* [Supplied material]

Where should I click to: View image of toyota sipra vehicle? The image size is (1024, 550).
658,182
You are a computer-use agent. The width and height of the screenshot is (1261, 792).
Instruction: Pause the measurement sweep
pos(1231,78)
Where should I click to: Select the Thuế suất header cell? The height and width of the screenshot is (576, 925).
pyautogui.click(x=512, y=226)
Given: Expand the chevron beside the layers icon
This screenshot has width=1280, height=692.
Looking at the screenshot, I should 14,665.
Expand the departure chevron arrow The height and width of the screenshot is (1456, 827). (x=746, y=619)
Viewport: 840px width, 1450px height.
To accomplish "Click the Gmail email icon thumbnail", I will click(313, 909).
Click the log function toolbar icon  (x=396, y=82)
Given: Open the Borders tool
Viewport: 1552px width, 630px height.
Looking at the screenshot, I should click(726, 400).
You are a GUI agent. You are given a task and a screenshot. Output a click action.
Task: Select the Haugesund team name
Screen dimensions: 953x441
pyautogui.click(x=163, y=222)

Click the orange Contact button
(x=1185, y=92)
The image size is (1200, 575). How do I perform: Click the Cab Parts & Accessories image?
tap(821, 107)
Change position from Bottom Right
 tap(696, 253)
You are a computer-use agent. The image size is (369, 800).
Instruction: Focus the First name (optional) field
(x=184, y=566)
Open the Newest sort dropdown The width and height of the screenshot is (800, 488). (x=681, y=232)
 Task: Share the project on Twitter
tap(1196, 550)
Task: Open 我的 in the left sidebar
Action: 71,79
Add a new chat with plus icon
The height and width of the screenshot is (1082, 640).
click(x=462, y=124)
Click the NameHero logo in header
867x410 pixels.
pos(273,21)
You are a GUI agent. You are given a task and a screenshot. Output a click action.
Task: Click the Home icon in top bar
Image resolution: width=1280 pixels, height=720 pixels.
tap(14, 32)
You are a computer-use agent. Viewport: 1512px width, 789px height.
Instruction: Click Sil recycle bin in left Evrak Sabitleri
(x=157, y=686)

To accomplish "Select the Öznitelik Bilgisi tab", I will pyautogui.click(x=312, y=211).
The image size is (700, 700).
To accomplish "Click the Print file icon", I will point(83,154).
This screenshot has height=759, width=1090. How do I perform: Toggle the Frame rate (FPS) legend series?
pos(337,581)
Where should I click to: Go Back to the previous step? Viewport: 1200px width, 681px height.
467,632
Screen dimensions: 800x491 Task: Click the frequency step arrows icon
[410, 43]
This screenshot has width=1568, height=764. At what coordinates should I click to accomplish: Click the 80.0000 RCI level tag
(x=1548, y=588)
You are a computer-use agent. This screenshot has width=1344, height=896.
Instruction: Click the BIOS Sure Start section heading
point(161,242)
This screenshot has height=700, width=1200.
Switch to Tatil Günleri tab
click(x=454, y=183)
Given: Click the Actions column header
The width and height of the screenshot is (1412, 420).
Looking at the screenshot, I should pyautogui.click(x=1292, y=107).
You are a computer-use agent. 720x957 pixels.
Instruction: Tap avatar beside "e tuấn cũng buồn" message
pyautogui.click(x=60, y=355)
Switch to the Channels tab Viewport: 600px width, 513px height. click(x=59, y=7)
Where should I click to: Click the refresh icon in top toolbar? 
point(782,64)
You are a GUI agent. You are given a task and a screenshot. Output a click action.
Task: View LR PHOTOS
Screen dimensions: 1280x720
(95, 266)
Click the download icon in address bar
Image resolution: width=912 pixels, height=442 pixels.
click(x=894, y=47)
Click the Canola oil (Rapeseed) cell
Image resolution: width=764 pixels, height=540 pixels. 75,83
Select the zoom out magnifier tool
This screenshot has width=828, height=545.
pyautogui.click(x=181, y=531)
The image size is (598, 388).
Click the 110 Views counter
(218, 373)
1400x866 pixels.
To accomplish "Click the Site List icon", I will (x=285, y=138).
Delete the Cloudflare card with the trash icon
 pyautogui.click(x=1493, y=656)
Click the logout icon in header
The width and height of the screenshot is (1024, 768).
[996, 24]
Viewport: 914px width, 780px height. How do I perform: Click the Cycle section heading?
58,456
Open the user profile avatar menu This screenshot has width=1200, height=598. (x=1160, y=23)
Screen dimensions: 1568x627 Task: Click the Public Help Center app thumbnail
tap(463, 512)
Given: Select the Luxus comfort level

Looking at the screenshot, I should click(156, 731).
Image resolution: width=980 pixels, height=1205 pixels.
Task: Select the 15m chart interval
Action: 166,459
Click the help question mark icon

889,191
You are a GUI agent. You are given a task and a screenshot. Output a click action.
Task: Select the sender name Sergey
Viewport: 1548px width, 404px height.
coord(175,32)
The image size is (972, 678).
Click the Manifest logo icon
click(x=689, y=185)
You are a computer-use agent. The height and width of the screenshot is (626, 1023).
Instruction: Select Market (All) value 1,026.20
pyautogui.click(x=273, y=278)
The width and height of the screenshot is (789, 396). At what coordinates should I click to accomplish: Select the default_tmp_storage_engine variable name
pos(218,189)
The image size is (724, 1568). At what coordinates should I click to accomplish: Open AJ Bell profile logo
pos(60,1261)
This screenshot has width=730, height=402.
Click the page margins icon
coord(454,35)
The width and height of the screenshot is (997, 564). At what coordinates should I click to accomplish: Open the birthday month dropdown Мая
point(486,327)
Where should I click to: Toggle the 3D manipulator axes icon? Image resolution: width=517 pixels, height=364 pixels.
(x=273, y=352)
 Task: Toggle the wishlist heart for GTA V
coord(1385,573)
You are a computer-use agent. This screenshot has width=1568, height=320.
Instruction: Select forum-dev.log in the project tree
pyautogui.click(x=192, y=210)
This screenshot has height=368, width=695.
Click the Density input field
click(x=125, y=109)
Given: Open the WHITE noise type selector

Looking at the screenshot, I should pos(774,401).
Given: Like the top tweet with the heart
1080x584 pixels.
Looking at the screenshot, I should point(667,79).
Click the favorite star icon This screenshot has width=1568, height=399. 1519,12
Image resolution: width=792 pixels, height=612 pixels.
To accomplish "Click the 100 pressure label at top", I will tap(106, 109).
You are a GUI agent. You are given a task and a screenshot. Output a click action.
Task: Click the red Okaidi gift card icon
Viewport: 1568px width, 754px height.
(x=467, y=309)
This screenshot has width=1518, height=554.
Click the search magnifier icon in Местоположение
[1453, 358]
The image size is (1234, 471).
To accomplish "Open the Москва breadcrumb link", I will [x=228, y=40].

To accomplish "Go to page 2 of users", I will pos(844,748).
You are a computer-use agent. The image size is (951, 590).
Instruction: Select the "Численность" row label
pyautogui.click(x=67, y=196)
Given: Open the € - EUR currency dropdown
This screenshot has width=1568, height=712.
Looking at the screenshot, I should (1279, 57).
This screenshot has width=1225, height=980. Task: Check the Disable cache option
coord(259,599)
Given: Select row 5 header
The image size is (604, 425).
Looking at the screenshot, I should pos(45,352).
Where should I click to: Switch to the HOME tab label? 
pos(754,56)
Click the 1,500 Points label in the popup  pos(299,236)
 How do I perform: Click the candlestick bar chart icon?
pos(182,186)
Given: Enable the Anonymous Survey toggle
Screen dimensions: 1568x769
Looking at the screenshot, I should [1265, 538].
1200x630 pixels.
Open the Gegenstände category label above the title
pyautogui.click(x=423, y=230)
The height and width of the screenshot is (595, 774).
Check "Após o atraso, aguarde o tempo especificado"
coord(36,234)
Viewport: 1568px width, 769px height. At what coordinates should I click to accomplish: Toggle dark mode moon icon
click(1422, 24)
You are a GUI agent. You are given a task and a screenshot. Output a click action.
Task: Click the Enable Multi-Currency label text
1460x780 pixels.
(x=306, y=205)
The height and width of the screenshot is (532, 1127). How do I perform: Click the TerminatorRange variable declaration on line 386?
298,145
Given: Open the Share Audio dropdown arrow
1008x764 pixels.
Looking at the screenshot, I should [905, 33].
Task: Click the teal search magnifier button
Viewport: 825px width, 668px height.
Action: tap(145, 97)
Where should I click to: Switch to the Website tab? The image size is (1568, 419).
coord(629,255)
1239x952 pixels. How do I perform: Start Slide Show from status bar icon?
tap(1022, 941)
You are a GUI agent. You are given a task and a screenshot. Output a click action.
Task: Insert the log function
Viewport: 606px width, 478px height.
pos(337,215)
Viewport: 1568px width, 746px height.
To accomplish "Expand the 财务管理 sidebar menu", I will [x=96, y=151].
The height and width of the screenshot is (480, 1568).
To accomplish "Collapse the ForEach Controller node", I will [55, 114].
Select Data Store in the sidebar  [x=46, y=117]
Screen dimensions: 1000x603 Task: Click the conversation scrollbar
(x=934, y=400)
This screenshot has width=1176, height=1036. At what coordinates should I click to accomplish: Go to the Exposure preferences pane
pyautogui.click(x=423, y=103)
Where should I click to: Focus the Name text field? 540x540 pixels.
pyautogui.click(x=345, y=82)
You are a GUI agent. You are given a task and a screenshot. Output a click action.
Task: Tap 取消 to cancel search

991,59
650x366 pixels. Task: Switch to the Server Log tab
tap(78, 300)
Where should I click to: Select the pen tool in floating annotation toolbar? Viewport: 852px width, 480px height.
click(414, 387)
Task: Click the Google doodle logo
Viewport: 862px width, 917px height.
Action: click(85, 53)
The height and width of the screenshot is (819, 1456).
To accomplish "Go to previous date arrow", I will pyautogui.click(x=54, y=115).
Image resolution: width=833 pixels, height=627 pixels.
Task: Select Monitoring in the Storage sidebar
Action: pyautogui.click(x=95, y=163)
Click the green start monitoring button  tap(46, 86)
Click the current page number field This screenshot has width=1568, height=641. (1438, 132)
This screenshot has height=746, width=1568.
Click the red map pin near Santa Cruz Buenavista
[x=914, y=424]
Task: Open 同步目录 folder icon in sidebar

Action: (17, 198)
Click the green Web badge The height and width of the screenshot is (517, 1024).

* [Exercise requirements]
The string "menu" appears in some lines of the material. Report how many, and nothing more.

* [Result for this exercise]
2